> **ТЕКСТ СТРАНИЦЫ**:
Эти гидро- и топонимические composita с достаточной надежностью позволяют восстановить архаичные балтийские сочетания типа *švent- & *ир — (*ар-); *švent- & *ežer-; *švent- & *vand — (*und-) *uden-, *švent- & *rav-; *švent- & *griv-; *švent- & *brast-; *švent- & *rag-; *švent- & garb-; *švent- & *kaln-; *švent- & *valk- и др. Уже из этого набора видно, что эпитет švent- особенно часто применялся к водным объектам и прежде всего к рекам и озерам (статистические данные фиксируют еще большую выделенность водных названий как «святых»); несравненно реже švent- связывается с возвышенными местами (каlп-, garb-), где, действительно, нередко устраивались святилища. Совсем редко, в виде исключений, švent- определяет лес и рощу в целом; зато отдельные ритуально отмеченные деревья могут носить определение švent-. Такое разительное предпочтение в употреблении švent- по отношению к водным объектам (причем нередко слишком большим или протяженным по длине, чтобы трактовка их как «святых» была бесспорной или даже просто корректной) снова возвращает нас к семантическим проблемам. Уже отмечалось ранее (в частности, и совсем недавно — см. Вгоскі 1978:132 и др.), что в физиографическом употреблении балт. švent- обозначает блестящую, сияющую водную поверхность. Это соображение подтверждается бесспорной связью святости с блеском, сиянием в их предельном проявлении, с золотым и пурпурным цветом. Более того, эти последние свойства и есть форма выражения святости в оптически–визуальной сфере (коде). Поэтому так многочисленны примеры, когда сама святость познается по этим признакам (см. далее).

> **ФРАГМЕНТ ИСТОЧНИКА**:

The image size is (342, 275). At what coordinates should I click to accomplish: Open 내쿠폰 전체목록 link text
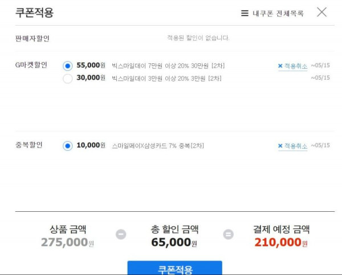tap(278, 13)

> **ЗАДАНИЕ К РАБОТЕ**:
Напишите продолжение текста о балтийском эпитете švent- и его связи с водными объектами, начав сразу после последнего предложения.

> **ПИСЬМЕННЫЙ ОТВЕТ**:
Вместе с тем «родственная близость» понятий святости и сияния подкрепляется и на уровне языка. В достаточно глубокой ретроспективе (и, однако, позволяющей делать вполне надежные заключения) и.-евр. *k'uen–to и и.-евр. *k'ueі — (*k'uei–to-, *k'uei–s-), несомненно, связаны друг с другом. Ср.: лит. šviesti (šviečia, šviete) "светить", švyteti "светить(ся)", "блестеть", "сиять", švisti (švinta, švito) "светать", švitras "наждак", sviesà "свет"; ст. — слав, светити, свьтети ся, светъ, ц.–сл., др. — русск. свьнути, свенути и т. п.; др. — инд. svetà — "белый", авест. spaeta-, spiti- и т. п. (Pokorny 1:628–629) [390].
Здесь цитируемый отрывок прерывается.